Three months prior, whilst packing up to move out of my house, I spent a lot of time reading old diaries, reminiscing over old photos and memorabilia, sending photos of pictures, items, diary extracts to those ‘involved’ with the memory, and then wondering why my packing was taking so long.
The highlight of it all was going through my ‘letters bag’. This was an old black and white school P.E bag, handmade by mum, which I had used to store letters over the years. I knew the bag was home to the 100 plus love letters between myself and my ex-husband, many penned when he did his year abroad during Uni, and before mobile phones existed. When we’d divorced ten plus years ago, I had briefly wondered whether to chuck these but decided not. They do not upset me and why would I want to lose a memory of a very happy part of my life. I started to skim through these, I did not have the time, energy or that much inclination to read them all, but suddenly I realized there was much more to this bag than I had ever imagined. Buried amongst the mass of airmails covered in kisses, sharing lover’s jokes and lingo I stumbled across another batch of letters, letters from others, letters I was unaware existed.

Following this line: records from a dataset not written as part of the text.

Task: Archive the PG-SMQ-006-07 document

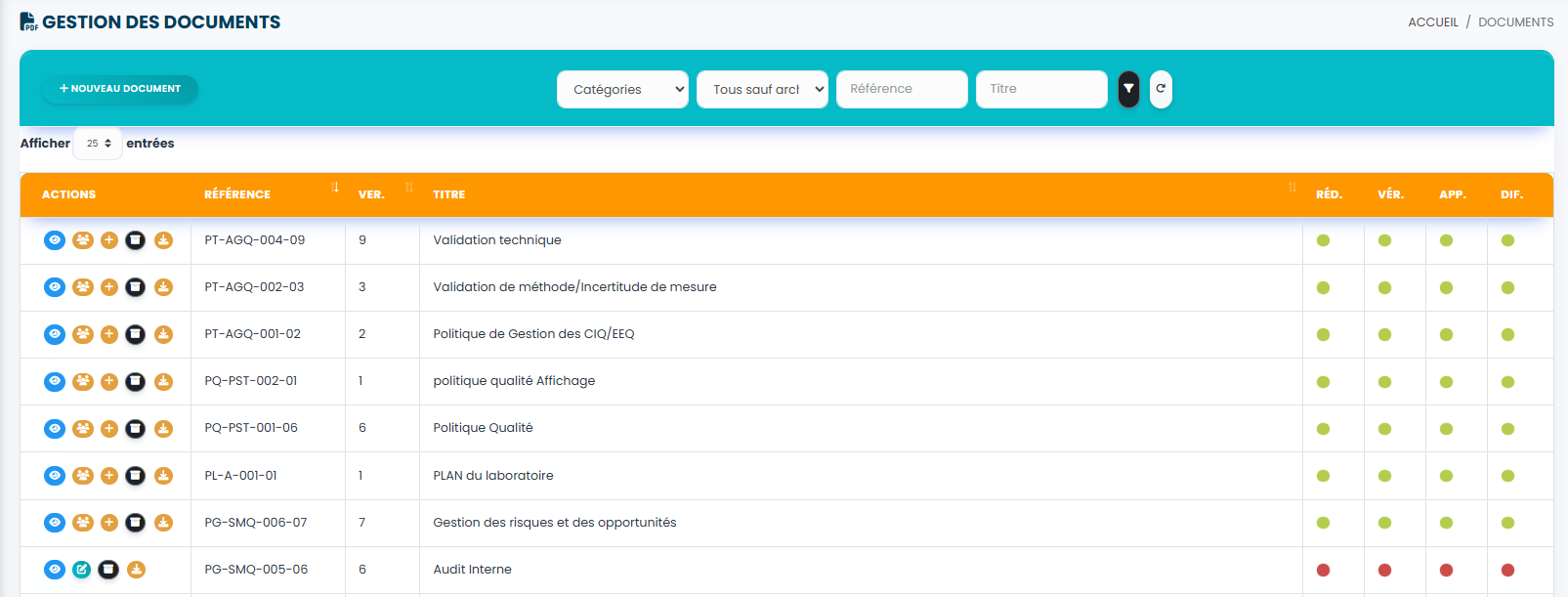Action: (x=136, y=523)
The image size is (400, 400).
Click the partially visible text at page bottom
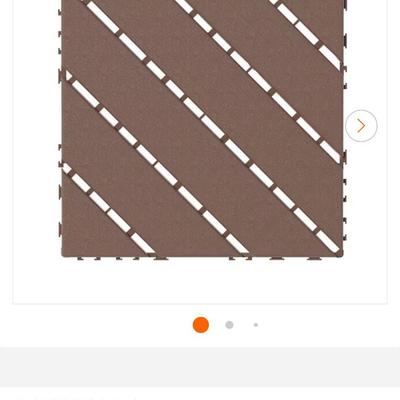(x=77, y=398)
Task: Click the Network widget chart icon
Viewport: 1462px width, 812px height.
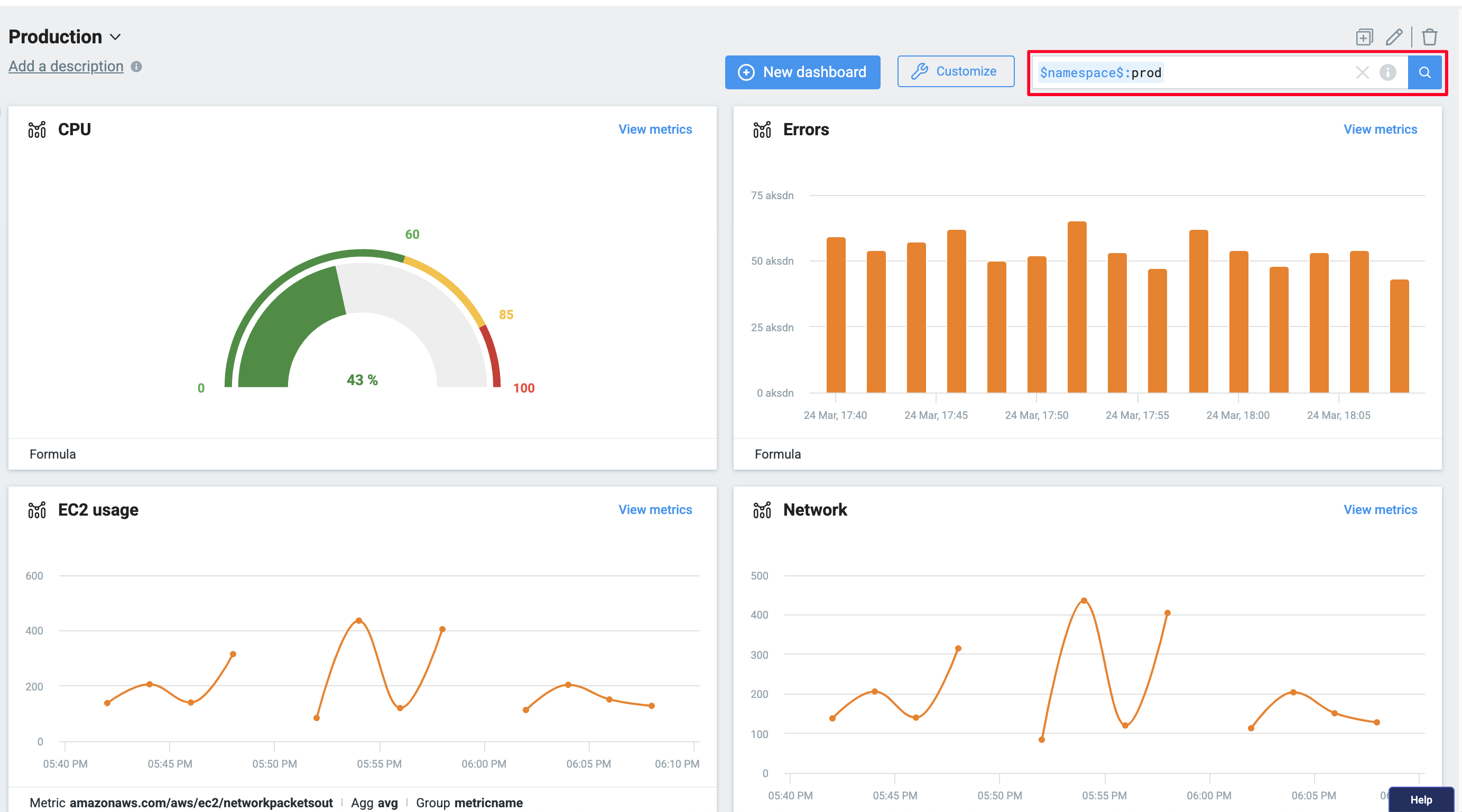Action: 762,510
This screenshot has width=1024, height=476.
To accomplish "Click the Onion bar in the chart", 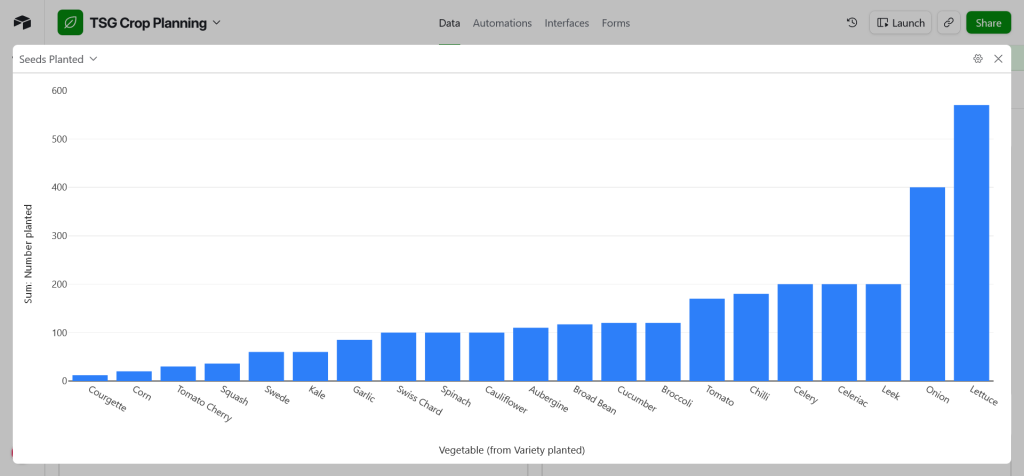I will coord(927,284).
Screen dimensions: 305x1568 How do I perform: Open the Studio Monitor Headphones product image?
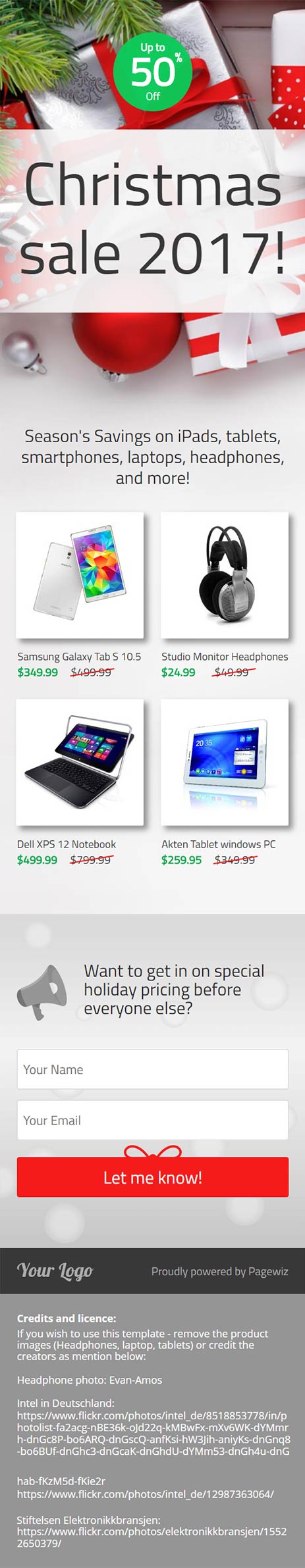coord(225,574)
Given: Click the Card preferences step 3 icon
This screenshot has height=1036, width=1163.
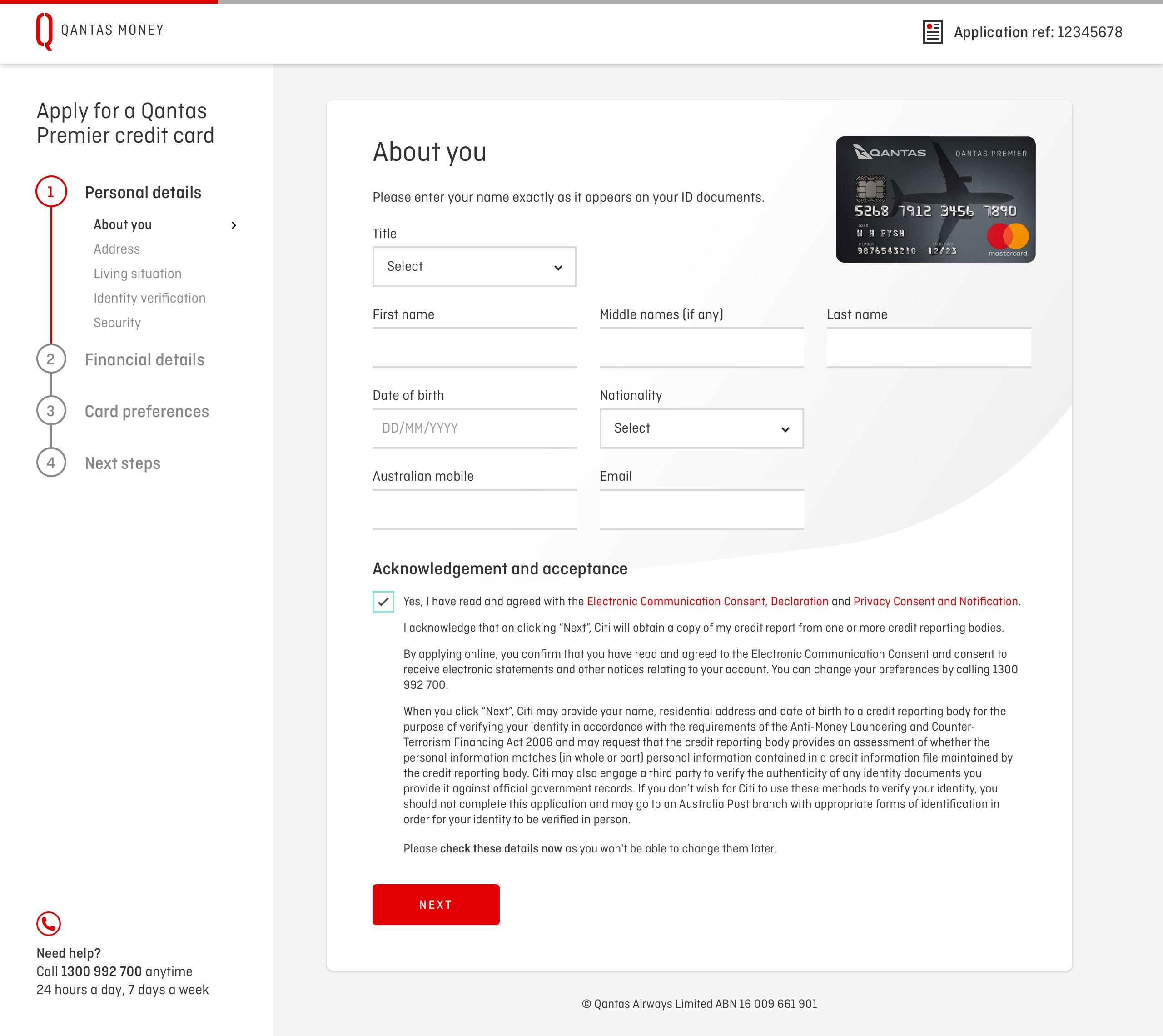Looking at the screenshot, I should [51, 412].
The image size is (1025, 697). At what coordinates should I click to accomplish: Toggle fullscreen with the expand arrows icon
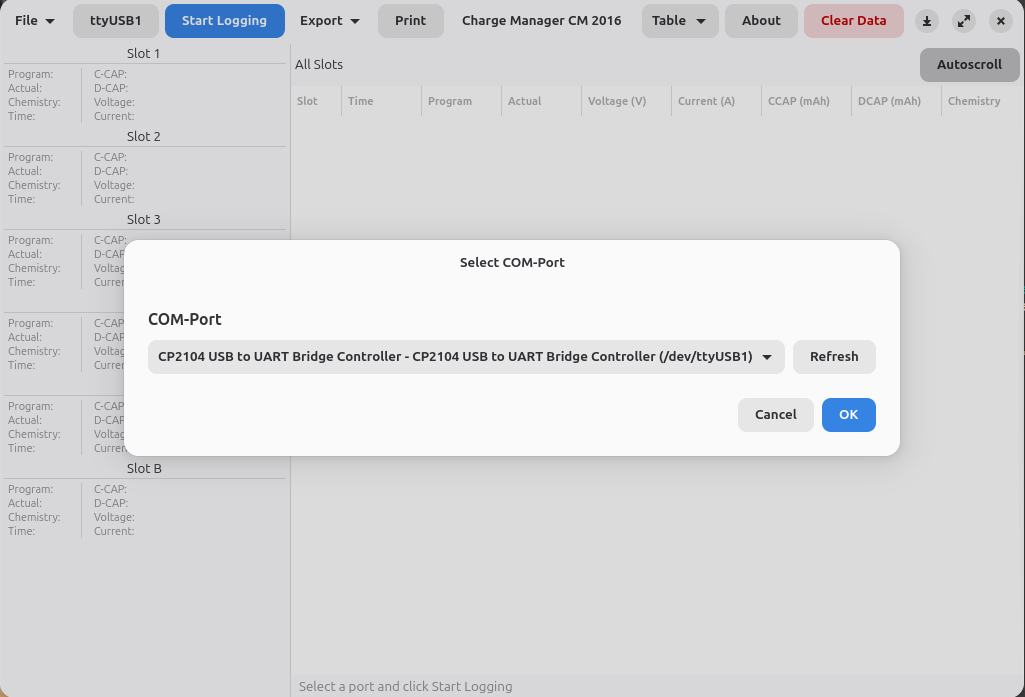(963, 21)
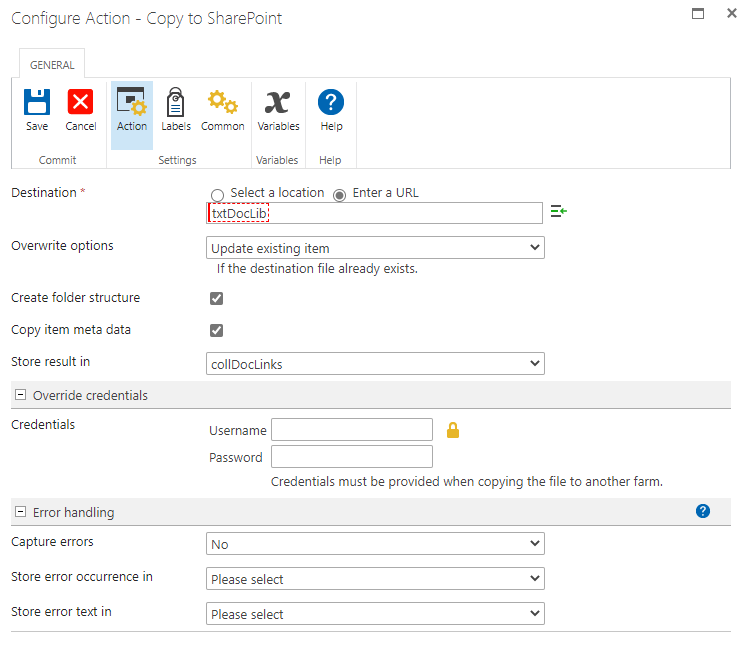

As I pulled the first white envelope from the bag, I shallowed hard as I recognized my mum’s handwriting. I had stumbled across a cache of letters from my mum to me in the first year of Uni. I was overcome with emotion, which I can feel rising again now. I suddenly had a way to connect with my mum once more. My wonderful mum whom I’d lost 8 years ago, suddenly felt unbelievably alive again. I had never imagined such a bittersweet surprise. The letters moaned about my dad and my auntie, told me about meals, and washing and reminded me of the realities of those last few years at home, and made me realise just how much my mum missed me when I went to Uni. I was the youngest of four and the last to leave the family home. At that time my parents had a less than perfect marriage and I was mum’s sanity and escapism. And I had left her and gone to Uni, and our contact was now only a weekly call and the occasional letter. How I wish I’d written more; wish I’d made more of an effort. It’s a cliché, but such is the cycle of life, and now when I wish I had ‘more contact / time’ whatever it is from my grown-up kids I take myself back to when I was their age and ask myself ‘how much time did I want to spend with my parents’?